The expected number of deaths between consecutive integer ages is:

\[ d_x = l_x - l_{x+1} \]

Both tabular \(l_x\) values come from the rounded survival function, and the result is rounded to config.decimals.dx.

from lactuca import LifeTable

lt = LifeTable("PASEM2020_Rel_1o", "m")
print(lt.dx(65))   # expected deaths between exact ages 65 and 66

Boundary at the terminal age#

Every table defines a terminal age \(\omega\): the age at which the starting cohort is fully extinct. The library enforces these conventions automatically:

  • \(l_{\omega} = 0\) — no survivors remain at the terminal age.

  • \(l_x = 0\) for any \(x > \omega\) — ages beyond the table range are out of scope.

  • \({}_{t}p_x = 0\) and \({}_{t}q_x = 1\) whenever \(x + t \ge \omega\) — any interval that extends to or past \(\omega\) has zero survival probability and certain death.

These values arise naturally from the \(l_x\)-ratio formula: when \(l_{x+t} = 0\), the numerator of \({}_{t}p_x = l_{x+t}/l_x\) collapses to zero and no special case handling is needed in calling code.

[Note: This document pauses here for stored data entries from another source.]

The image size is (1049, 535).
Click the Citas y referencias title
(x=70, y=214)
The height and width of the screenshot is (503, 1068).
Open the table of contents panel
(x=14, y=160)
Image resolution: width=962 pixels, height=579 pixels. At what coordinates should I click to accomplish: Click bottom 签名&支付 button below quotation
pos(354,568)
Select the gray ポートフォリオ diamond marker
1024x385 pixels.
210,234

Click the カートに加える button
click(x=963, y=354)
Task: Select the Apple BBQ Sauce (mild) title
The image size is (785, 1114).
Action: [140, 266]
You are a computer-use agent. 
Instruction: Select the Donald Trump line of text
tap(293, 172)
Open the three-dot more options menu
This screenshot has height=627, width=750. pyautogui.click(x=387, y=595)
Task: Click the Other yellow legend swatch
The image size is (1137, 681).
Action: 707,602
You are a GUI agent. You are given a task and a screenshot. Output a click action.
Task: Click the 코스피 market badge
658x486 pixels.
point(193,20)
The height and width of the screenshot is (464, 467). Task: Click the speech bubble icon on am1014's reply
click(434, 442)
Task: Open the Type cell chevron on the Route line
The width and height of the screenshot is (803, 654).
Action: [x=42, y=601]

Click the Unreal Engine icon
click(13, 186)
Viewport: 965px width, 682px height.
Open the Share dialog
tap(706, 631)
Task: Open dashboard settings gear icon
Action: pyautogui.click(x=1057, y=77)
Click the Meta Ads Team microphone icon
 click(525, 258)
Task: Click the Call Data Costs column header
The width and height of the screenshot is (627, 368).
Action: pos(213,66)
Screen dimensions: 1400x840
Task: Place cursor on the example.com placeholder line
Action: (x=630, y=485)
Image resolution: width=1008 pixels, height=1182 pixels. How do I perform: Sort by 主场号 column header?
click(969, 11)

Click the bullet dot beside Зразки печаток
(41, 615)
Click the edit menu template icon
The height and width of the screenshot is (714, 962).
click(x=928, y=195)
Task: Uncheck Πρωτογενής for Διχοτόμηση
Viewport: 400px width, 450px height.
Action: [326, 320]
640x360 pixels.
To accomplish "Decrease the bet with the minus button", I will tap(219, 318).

from lactuca import LifeTable

lt = LifeTable("PASEM2020_Rel_1o", "m")
print(lt.omega)                     # terminal age omega
print(lt.lx(lt.omega))             # 0.0: no survivors at omega
print(lt.tpx(lt.omega - 5, t=10))  # 0.0: interval extends past omega
print(lt.tqx(lt.omega - 5, t=10))  # 1.0: certain death within the interval

Rounding boundaries#

Rounding is applied only at public API output points. Intermediate calculations use full float64 precision (continuous modes) or \(l_x\) values rounded to decimals.lx (discrete modes).

Method

Rounding applied

lx(x)

config.decimals.lx

dx(x)

config.decimals.dx

qx(x)

config.decimals.qx

px(x)

config.decimals.px

tpx(x, t)

config.decimals.tpx (*)

tqx(x, t)

config.decimals.tqx

(*) Exception: tpx(x, t=1) with all-integer ages uses config.decimals.px (delegates to px()). See the note in the Multi-year survival section above.

Note

For sub-annual or fractional-age queries, both \(l_x\) operands are rounded to config.decimals.lx before the ratio is formed. In continuous calculation modes ("continuous_precision" and "continuous_simplified"), the high-precision \(l_x\) values are used throughout and no intermediate rounding is applied to them.

See Decimal Precision and Rounding for how to configure the precision of each output type.